23 March 2009

Labor of Love or Extreme Birth?

Now that I'm catching up on reviews, I thought I should spread the word about New York midwife-extraordinaire, Cara Muhlhahn's memoir, Labour of Love

For those of you that saw Ricki Lake's documentary Business of Being Born, you will be familiar with Muhlhahn's as a selection of her homebirths were featured in the film. The book is a rich recounting of Cara's 30 years of experience as a midwife - she recounts her formative adolescent experiences, the homebirth of her own son and a selection of stories from the 700+ babies that she has delivered over the years.

Watching Muhlhahn in action in BOBB, for me, was one of the highlights of the film. Sensitively attending to each woman's concerns, providing unconditional and unconventional support and reassuring women at their most vulnerable was not only heartwarming but profoundly moving.

Nevertheless, in New York Magazine feature, Muhlhahn is painted as a renegade in the homebirth movement, as 'fearless' to the point in which women's lives are at risk.

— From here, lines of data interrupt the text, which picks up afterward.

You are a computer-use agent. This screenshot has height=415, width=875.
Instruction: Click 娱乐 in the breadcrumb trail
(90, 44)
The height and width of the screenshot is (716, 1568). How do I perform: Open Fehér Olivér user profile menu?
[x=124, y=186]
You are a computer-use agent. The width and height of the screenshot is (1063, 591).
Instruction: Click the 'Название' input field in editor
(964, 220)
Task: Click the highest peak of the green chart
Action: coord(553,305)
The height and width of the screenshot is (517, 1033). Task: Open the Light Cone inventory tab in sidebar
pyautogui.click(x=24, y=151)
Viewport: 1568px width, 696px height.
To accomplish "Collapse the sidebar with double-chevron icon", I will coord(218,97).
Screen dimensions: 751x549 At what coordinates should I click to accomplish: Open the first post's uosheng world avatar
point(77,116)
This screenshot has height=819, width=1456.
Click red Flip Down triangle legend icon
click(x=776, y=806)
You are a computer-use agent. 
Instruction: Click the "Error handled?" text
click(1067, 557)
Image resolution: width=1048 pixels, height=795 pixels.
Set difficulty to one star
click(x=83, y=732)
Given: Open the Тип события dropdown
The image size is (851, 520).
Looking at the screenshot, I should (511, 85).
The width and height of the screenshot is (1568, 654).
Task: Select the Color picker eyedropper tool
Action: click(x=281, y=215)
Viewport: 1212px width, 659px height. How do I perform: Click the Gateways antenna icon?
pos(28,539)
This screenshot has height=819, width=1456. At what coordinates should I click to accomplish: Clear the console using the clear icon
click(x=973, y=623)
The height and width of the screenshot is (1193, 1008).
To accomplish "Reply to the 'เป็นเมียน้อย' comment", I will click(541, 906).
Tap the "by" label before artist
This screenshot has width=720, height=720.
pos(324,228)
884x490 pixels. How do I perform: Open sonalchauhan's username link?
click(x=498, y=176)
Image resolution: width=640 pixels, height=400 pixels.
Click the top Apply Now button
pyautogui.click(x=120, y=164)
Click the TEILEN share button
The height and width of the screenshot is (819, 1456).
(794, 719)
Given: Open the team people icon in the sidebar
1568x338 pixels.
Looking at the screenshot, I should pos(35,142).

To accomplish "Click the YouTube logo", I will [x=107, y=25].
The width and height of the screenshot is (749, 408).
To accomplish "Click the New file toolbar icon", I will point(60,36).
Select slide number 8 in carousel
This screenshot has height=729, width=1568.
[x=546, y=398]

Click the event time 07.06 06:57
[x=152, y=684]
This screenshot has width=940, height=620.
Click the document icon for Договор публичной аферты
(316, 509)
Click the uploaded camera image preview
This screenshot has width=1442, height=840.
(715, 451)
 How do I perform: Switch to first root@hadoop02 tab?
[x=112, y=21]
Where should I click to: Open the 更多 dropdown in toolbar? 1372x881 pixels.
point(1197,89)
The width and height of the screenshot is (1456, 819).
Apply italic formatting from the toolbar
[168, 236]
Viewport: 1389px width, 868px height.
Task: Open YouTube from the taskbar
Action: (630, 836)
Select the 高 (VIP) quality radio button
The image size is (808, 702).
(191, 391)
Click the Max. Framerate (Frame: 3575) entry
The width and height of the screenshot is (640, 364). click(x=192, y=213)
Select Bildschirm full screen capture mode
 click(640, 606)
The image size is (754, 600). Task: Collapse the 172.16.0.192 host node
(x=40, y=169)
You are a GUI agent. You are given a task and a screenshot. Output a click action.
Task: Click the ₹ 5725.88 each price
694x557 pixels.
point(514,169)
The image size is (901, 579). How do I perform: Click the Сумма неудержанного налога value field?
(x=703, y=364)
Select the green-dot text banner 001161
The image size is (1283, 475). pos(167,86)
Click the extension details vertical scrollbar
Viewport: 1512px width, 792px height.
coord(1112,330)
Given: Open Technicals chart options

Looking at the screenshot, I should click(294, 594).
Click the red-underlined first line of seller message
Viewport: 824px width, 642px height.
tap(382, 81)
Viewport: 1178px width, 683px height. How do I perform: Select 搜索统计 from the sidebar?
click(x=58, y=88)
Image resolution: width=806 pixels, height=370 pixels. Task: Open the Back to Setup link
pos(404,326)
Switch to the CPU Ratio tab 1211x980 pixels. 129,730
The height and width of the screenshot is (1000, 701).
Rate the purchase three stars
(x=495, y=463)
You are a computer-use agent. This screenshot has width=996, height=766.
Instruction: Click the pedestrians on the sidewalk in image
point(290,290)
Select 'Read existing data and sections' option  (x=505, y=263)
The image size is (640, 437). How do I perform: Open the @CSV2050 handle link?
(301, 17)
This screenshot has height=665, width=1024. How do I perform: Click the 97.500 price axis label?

Her self-assuredness and confidence from years of experience is positioned as hubris and perhaps arrogant. Homebirth is positioned as 'extreme' and merely a growing 'trend' among middle-class women who have taken to birth at home like the latest Gucci handbag and those women that opt to do so as selfish and perhaps a bit clueless. This is quite a divergence from the sensitive and thoughtful portrait painted of Muhlhahn by Ricki Lake and Abby Epstein in their documentary and by Muhlhahn herself in her memoir.

Has anyone else read the book? Thoughts on the movie or the article?